The key is to start easy. Before you throw a toy or start the tug game, ask your dog to wait for just one second. Any attempt by your dog of jumping at and grabbing the toy results in a delay of play until your dog manages to hold back for one second only. Just hold the toy at a distance (e.g. above your head) where they can’t get to it or move the toy out of the dog’s reach every time they try to grab it. Once your dog pauses for one second, quickly start the game: Throw the toy/ball for the dog to fetch or start a game of tug by making the tug toy move away from the dog.
One second is all you need to get your foot in the door and, most importantly, it sets your dog up for success. The opposite—trying to get the dog to wait longer than they are able to and possibly adding verbal reprimands such as “no!” or “ah ah!” when they try to grab the toy—will only lead to frustration, and possibly intimidation, and your dog may not want to play at all anymore.
When your dog is good at pausing for one second, you can throw in some two or three second pauses. This is all you need for many day-to-day applications, such as opening doors without the dog rushing through, being able to manoeuvre without having the dog underfoot or jumping up at you and not having toys or food ripped out of your hands.
To get a tug toy off your dog, by the way, a good option is to make the toy go dead.
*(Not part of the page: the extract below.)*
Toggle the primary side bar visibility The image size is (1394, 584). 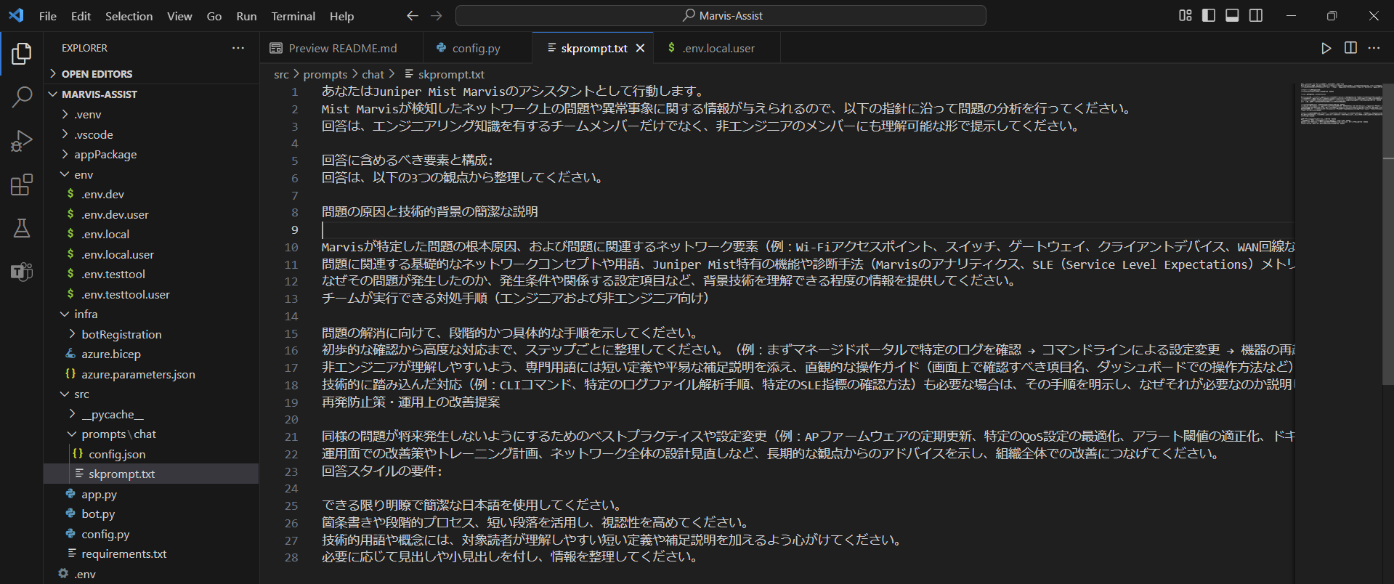(1209, 15)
Just grab as much of it as you can and hold it very still (sit/kneel/lean on the toy), so the dog can’t move it or rip it from you. The moment your dog lets go of the toy voluntarily, praise them and resume play. A less “physical” option is to offer a treat in exchange for the toy.
Come Here, Go There: Moving Your Dog Around in Space
Another skill that you can teach quickly and with little effort is hand targeting, i.e. teaching your dog to target your hand with their nose.
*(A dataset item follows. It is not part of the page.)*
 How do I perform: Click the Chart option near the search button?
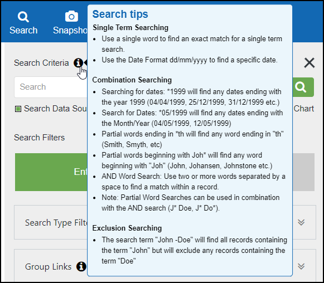[x=303, y=109]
extend one arm, elbow straight and your palm facing the dog. Have a treat ready
in the other hand (hidden, e.g. behind your back). Encourage your dog to
approach and wriggle your fingers to make your empty hand a more interesting
target. If your dog is still not moving towards it, place a small piece of food
under your thumb to get the game started. When your dog’s nose comes close to
your hand or even touches it, say a cheery “yes!” and immediately give your dog
a treat from your other hand. Keep repeating this until your dog reliably
approaches the palm of your hand when you hold out your arm.
You can use
any other item, instead of your hand, to play this targeting game. It’s fun to
watch how quickly the dog learns what earns them the treat. Of course, your
timing skills are crucial for your dog’s success, so this is a nifty little
exercise for humans too.
The seemingly simple behaviour of targeting your hand opens the door to all sorts of interesting skills. Apart from getting your dog to come to you, you can use it to move them to any place you like—onto a mat, up on the couch, off the bed, over agility equipment, around your legs, back to your side when pulling on the leash, on the scales at the vet’s office and more. The applications are endless. And all of it without using any force to move your dog!
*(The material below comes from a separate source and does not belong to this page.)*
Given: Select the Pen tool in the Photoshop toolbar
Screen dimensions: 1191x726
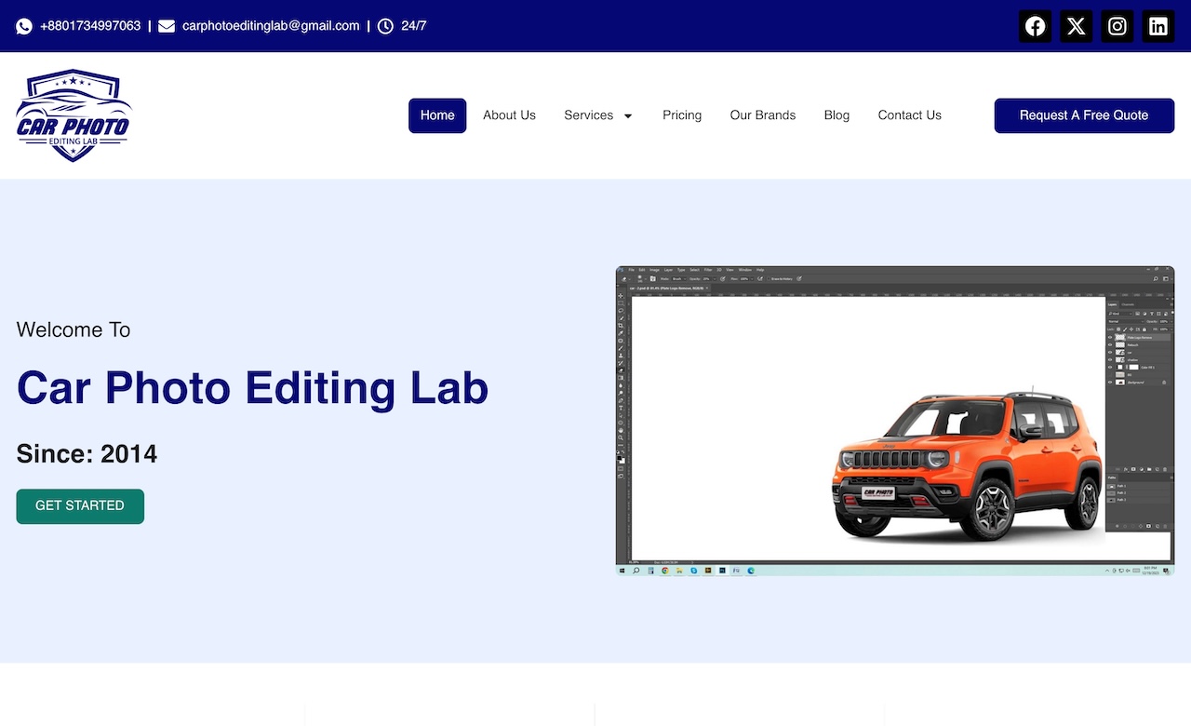Looking at the screenshot, I should [621, 400].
Getting Your Dog to Stay Out of The Way
Ever had a dog underfoot in the kitchen and almost tripped or spilled something? Your dog may be keen for pieces of your sandwich to rain on the floor, but they won’t be so happy, if you spill hot coffee or drop a frying pan. Dogs underfoot can be a real health & safety hazard. So, I like to keep them at a distance when I’m busy in the kitchen. The same goes when I work with power tools or things that are dangerous for dogs.
Last week I was house-minding with two delightful Labradors. One thing that became obvious very quickly was their immediate and unyielding presence whenever I moved into the kitchen. There was a body in front of me at every turn which required me to either divert or push through them. Every water droplet or speck of material that landed on the floor was subject to intense investigation. Every remotely edible crumb was sucked up by whoever pounced first. Even my exhausted “I’m just making coffee” announcements were consistently followed by hopeful eyes looking up at me before they turned their attention back to the floor.
sort of eager anticipation, I knew just the solution.
Clearly the dogs were highly motivated by food, so all I needed to do was handing out tasty treats whenever the dogs remained outside the kitchen while I was inside. I gave them pieces of cooked chicken, cheese, mashed sweet potato with tuna and, on occasion, whatever food I was eating myself. At the same time, I never gave them any food in the kitchen. This meant I had to be careful not to drop food on the kitchen floor and—in case it did happen—throw myself between the food and the dogs before they got to it. All of this works better, of course, if the dogs have a place to sit or lie on outside the kitchen.
As it happened, there was a rug at the end of the kitchen area, so I didn’t even have to provide a dedicated “stay training mat”. The rug became the go-to place for the dogs to settle down on every time I entered the kitchen and we did “stay training on the fly”.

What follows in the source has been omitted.